Information Is Ammunition: The Importance of Scientific Research

In the Age of Information, we have the answers to virtually any question at our fingertips. With the tap of a finger, we have access to more information at much faster speeds than at any other time in history. The downside, however, is that not all that information is the source of proper scientific research. What does constitute as proper scientific research, though?

In order for research to be considered proper scientific research, it has to follow the 8 steps of scientific research as defined by Aristotle. In addition, credible scientists who specialize in the field in question must also conduct it. It must also be tested and verified more than once; running an experiment once and calling it research isn’t enough! But why is this form of research important?


The base importance is of course, increasing our knowledge. Better understanding of things lead to breakthroughs and discoveries that can help benefit the entire planet. Scientific research is especially important here because jumping to conclusions based on haphazard research, or unsupported conjecture can actually do more harm to people than good.

Identifying Fake “Science”

From flat Earthers to anti-vaccers, we are plagued on all sides by people who are using either misinformation or information being spread by people who don’t specialize in the fields in question (and often times seem to have a poor understanding of the field). Proper scientific research generates the data that’s needed to help protect people from the misinformation being spread today.

Planning For The Future

One key element in scientific research is studying the effects of said research and discoveries. This means that responsibility is taken for the results of the research. Why is this important? Because scientific ethics should not stop at “can we”, but should extend to “should we”. Proper scientific research helps guide scientist in determining what next steps should be taken to benefit the world as a whole.

What practical applications have you found for scientific research in your life? It can be as simple as the step-by-step experimentation to getting the perfect ratio of ingredients for the perfect cookie, to the careful research done to determine the best way to get stains out of a shirt. Let us know!

The REAL Paleo Diet: Science Reveals What The World’s Oldest Mummy Had As A Last Meal

There are a lot of health fads today, and one such health fad is the so-called Paleo diet, which pushes for a low fat diet based on food that can be hunted or gathered. But is that really the way people used to eat in ancient times? A scientific analysis of The Iceman, the world’s oldest mummy, suggests that our ideas of what people ate back in those days may be somewhat off the mark.

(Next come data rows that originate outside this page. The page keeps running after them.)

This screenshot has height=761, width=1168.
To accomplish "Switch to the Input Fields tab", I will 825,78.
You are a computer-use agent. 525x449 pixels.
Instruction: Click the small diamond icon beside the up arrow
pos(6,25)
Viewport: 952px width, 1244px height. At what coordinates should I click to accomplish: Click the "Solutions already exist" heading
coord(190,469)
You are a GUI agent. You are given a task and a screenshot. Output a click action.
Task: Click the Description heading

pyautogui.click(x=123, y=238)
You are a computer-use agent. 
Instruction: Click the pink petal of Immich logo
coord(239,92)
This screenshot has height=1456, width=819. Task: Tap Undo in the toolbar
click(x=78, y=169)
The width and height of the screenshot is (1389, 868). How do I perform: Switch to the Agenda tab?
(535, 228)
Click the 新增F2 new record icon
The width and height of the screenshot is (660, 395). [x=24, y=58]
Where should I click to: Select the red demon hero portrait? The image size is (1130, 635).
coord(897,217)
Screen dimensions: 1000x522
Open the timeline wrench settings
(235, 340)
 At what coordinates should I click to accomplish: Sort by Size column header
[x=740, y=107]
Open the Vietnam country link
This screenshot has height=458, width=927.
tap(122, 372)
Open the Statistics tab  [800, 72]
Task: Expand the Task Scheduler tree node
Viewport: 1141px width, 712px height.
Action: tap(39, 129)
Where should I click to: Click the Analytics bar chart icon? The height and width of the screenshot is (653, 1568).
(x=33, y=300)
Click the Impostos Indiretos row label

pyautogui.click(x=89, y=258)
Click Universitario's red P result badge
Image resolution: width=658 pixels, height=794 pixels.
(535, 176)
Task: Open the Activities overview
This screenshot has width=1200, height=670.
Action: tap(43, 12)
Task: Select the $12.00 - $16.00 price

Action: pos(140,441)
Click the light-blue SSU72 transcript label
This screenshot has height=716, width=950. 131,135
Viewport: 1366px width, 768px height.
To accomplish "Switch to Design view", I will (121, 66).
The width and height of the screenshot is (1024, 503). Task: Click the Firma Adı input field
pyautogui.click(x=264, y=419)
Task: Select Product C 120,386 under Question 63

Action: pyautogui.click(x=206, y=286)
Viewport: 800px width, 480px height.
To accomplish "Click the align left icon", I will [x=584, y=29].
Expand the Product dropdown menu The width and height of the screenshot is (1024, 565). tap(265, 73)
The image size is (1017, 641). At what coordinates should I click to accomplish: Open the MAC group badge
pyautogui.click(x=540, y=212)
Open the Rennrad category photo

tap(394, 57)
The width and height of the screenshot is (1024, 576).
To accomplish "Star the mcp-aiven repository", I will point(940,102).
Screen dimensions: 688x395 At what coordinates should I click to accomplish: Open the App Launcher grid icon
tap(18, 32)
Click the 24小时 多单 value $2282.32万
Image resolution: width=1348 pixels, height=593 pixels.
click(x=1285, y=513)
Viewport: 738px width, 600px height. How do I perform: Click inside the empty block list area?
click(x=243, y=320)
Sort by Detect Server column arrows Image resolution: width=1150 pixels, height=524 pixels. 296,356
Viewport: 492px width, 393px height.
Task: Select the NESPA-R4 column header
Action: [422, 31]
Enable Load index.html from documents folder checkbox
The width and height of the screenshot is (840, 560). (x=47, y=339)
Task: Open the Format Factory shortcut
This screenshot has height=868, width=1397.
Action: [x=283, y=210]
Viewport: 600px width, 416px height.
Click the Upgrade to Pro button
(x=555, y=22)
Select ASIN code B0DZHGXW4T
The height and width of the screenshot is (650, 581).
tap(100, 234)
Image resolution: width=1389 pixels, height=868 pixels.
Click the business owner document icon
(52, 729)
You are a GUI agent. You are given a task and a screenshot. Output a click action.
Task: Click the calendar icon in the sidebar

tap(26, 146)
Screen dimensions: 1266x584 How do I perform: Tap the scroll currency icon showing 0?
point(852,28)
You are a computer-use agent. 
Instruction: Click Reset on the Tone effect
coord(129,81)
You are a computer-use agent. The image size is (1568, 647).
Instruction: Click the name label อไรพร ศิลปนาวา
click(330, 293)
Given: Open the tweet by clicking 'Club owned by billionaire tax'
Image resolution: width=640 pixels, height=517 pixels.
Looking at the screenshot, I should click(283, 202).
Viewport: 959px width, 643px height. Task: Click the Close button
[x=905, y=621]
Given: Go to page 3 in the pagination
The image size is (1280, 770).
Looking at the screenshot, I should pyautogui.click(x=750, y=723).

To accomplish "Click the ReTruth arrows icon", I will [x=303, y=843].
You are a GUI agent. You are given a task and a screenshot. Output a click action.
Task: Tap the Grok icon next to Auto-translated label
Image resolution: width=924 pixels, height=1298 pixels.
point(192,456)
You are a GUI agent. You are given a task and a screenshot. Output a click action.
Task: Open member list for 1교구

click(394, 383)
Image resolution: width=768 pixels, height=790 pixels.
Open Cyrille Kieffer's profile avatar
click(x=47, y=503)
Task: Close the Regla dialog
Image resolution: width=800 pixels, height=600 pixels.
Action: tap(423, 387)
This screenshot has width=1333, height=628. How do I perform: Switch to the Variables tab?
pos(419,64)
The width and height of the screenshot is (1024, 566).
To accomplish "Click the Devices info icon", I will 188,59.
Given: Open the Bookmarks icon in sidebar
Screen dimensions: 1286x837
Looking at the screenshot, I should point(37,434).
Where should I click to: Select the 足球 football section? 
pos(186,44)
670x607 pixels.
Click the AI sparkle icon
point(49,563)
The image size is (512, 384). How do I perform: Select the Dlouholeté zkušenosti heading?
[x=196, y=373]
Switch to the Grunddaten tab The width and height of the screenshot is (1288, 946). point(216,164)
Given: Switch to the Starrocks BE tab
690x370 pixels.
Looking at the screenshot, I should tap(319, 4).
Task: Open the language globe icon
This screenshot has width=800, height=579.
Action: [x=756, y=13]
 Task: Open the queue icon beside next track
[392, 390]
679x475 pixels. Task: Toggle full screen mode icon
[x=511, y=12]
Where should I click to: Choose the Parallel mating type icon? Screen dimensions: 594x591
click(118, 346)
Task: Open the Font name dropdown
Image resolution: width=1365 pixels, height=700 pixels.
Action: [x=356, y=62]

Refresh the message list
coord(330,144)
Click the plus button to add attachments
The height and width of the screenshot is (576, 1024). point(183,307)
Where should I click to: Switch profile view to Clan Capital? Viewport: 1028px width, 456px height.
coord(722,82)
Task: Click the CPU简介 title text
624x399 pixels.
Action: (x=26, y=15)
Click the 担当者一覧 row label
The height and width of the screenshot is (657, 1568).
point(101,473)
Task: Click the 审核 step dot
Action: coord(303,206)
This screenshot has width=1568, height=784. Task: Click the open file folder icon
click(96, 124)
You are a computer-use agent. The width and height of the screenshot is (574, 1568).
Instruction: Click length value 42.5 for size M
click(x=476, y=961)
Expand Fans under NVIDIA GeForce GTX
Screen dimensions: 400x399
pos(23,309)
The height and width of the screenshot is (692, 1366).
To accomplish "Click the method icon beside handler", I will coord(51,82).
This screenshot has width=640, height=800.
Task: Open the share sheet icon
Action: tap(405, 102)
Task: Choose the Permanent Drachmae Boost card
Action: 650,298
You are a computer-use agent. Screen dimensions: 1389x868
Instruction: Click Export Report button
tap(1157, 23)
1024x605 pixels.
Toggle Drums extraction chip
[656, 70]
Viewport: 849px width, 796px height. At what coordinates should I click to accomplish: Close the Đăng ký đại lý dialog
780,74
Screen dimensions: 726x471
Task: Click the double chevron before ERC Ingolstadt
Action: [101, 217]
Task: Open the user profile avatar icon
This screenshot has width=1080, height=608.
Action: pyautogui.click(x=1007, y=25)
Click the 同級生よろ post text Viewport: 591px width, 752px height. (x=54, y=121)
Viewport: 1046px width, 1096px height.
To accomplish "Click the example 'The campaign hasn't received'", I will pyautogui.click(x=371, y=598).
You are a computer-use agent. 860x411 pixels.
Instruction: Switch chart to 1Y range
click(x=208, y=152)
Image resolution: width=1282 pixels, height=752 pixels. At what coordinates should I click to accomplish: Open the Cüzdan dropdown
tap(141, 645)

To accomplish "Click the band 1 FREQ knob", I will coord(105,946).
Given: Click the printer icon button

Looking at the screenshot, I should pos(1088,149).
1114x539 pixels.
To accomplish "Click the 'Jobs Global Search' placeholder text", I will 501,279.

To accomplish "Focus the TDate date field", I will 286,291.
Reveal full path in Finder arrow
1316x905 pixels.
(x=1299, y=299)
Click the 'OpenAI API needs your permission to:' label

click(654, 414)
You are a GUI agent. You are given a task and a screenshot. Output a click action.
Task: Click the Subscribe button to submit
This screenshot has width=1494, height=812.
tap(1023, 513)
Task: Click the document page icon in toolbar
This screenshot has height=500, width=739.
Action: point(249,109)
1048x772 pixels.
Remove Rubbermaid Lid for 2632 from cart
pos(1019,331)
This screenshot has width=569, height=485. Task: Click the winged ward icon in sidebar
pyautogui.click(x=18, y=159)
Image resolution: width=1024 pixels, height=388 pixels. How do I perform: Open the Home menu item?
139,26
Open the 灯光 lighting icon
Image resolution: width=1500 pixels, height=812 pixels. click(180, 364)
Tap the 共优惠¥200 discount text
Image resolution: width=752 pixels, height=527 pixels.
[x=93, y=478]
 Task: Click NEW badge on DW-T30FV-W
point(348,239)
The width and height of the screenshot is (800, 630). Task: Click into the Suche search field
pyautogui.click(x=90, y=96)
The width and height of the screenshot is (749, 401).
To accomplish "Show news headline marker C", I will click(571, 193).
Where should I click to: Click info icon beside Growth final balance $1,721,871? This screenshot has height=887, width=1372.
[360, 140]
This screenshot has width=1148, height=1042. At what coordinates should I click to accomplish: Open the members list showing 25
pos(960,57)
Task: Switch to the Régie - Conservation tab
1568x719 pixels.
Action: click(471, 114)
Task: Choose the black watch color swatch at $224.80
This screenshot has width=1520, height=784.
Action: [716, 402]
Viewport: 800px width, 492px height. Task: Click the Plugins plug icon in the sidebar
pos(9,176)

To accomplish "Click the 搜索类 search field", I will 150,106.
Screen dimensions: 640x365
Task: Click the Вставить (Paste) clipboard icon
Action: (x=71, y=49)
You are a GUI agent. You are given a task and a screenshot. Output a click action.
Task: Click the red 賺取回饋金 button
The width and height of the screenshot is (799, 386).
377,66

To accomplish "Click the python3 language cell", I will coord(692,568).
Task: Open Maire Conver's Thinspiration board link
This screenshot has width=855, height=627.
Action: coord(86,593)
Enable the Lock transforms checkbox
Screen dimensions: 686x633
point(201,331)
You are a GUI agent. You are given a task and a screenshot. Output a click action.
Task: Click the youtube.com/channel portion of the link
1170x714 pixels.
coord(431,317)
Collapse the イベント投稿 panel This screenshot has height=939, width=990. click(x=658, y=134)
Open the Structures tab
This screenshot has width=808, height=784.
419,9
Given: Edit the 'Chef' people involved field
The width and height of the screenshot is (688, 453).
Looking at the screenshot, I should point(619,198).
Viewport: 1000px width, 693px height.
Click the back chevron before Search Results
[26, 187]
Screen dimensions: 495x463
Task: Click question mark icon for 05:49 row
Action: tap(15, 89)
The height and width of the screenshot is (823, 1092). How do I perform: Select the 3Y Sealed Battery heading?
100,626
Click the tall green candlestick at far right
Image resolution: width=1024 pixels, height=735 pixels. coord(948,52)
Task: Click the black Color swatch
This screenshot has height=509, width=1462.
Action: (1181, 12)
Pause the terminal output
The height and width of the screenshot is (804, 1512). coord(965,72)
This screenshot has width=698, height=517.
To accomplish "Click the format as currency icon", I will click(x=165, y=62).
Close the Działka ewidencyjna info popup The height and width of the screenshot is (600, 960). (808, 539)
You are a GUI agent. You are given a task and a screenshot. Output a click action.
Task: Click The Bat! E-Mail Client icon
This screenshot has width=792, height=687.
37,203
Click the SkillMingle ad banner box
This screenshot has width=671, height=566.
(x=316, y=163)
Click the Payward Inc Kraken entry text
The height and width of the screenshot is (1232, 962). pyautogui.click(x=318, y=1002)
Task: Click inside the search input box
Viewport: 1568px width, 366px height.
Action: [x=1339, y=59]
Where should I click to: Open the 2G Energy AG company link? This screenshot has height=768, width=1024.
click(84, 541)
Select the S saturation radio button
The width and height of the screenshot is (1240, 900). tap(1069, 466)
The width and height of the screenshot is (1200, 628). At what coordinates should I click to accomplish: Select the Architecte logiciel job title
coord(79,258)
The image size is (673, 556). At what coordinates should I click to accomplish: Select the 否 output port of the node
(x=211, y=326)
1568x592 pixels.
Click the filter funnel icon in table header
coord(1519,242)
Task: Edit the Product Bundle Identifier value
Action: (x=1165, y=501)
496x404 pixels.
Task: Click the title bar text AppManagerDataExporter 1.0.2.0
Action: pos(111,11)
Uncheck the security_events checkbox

Ötzi, the oldest natural mummy, discovered back in 1991 by tourists in the East Italian Almps, is believed to have lived around 5,300 years ago. Recently, researchers were able to locate his stomach and analyze its contents. Here’s what they found in his stomach:


Lots of Meat

As a hunter-gatherer, it was expected that his diet would be high in meat. Most likely to be dried Ibex meat (probably a lot like beef jerky), this was believed to be a staple food source for hunter-gatherers. Drying the meat extended its lifespan and enhanced its flavor. Ibex should have been common and relatively easy to hunt as well, making it an ideal staple for the time period.


Not breakfast cereals, of course, but rather einkorn, an ancient form of wheat. Higher in protein than most other wheat, einkorn is more filling. It also has a lot of other nutrients making it a solid food choice, especially for the highly active people of the time. Capable of surviving on poor, dry soil, it would have been an ideal food source for people before agriculture had become a proper science.


Lots of Fat

That’s right. Fat, and lots of it. Fat is an excellent energy source for highly active people and the cold weather conditions of the Alps mean that the body would be burning lots of energy in order to keep warm. In this case, a high-fat diet would make a lot of sense, especially in the winter months, when more energy is needed and food is scarce.

Traces of Bracken

Bracken, a species of fern, can be poisonous if ingested in large doses. The presence of the Bracken in the stomach is rather odd, especially since it wasn’t determined to be the cause of death. At this point, its presence is purely speculation. One theory is that the leaves were used to wrap the food the Iceman had with him. Other theories suggest that the small amounts were ingested to help kill stomach parasites and cure indigestion.

What do you think of the Iceman’s diet? Do you think it’s a diet you’d consider trying?